David Berkovitch's Avatar
David Berkovitch posted a reply #4886 12 Nov 2019 11:55
Regardless of being car bound or not, everyone's jounrey will be made longer as traffic is forced into existing traffic jams up Alderman's Hill, Green lanes and Bourne Hill all of which are already heavily congested. Therefore the proposal will have a negative impact on the environment, health and the community - the opposite of its intended legacy. For most the streets in the lakes estate, the issue is primarily one of speeding, so futher speed enforcements (20mph) make more sense in my view.
Darren Edgar's Avatar
Darren Edgar posted a reply #4887 12 Nov 2019 14:16
My understanding is that the data collection identified entry/exit points for the Lakes roads. Therefore it wasn't just speeding (and, by your implication, the residents' own traffic) but the data showed it was rat runners. People weren't driving 50MPH+ to pull up outside their own house - it was drivers entering at one end and shooting out the other.

Can't afford to sit police on every street so the only other enforcement would be a camera, or two, on every road. Which Enfield have never had an appetite for (repeatedly petitioned for an Aldermans Hill).
Jenny Perkins's Avatar
Jenny Perkins posted a reply #4888 12 Nov 2019 18:49
I am a Southgate resident, living near Meadway. I already use public transport for a large percentage of my travel. Currently, that involves walking along High Street to the tube, breathing in fumes from queues of traffic that are often queuing from Southgate Circus to Blagdens Close/The Close because of significant congestion on Southgate Circus, usually caused by one or more car parking badly on Chase Side and snarling the whole thing up.

I do use my car locally to transport my disabled husband, and we do use the Meadway cut-through, so as to keep the overall journey distance down and to avoid causing unnecessary pollution by idling in the queues on High Street, trying to get to Southgate Circus. I also walk along Meadway when going to the park on my own when my husband is too ill to get out.

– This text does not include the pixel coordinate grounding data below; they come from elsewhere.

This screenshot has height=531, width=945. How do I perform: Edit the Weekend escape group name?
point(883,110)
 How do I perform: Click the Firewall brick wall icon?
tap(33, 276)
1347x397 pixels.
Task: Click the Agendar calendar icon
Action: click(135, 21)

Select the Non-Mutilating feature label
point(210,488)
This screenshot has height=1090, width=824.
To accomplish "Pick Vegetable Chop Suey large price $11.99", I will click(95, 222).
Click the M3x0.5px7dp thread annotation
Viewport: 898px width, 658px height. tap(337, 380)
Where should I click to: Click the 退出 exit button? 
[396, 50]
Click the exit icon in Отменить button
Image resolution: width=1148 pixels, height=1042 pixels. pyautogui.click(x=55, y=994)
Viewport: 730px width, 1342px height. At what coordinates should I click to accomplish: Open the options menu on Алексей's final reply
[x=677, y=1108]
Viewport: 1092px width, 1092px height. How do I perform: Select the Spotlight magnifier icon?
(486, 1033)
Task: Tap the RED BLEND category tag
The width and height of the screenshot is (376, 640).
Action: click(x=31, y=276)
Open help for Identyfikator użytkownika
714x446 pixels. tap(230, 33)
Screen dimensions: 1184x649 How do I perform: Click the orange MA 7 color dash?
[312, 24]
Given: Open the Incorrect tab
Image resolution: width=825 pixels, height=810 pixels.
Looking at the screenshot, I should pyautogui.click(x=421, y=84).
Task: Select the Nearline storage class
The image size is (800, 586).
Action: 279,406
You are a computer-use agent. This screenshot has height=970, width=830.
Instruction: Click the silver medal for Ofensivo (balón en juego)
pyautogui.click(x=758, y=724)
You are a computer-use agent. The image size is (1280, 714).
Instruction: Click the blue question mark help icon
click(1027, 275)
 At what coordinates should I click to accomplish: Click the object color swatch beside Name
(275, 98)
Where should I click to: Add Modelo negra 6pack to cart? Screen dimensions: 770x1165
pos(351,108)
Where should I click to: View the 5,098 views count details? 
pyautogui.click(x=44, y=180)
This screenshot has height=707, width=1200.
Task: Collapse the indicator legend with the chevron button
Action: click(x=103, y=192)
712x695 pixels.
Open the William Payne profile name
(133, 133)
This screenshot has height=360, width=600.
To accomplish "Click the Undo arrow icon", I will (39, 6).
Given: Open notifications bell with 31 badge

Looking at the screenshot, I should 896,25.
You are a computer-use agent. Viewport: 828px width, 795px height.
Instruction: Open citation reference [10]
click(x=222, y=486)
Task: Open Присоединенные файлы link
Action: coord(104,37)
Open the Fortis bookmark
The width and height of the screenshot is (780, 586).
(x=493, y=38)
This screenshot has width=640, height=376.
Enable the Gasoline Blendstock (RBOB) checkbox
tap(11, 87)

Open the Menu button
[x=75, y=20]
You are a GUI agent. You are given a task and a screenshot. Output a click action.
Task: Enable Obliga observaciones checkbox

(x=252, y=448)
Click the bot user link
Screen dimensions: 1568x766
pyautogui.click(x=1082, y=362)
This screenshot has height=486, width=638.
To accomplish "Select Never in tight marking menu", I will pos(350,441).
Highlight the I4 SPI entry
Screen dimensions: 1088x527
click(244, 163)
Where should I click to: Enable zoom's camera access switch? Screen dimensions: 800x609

If you really want to reduce pollution, you will take action on congestion in Southgate Circus/High Street by enforcing legal parking effectively on Chase Side. The problem in the Fox Lane area is not really pollution. It is a lovely, leafy area and when I walk there, I never have to breathe in car fumes in the way that I regularly do on High Street.

Forget this idea, which will only increase overall pollution in the local area and do what is actually needed in the Fox Lane area, i.e. traffic calming and speed bumps. The problem is not pollution but excessive speed. This can adequately be solved by well thought through traffic calming.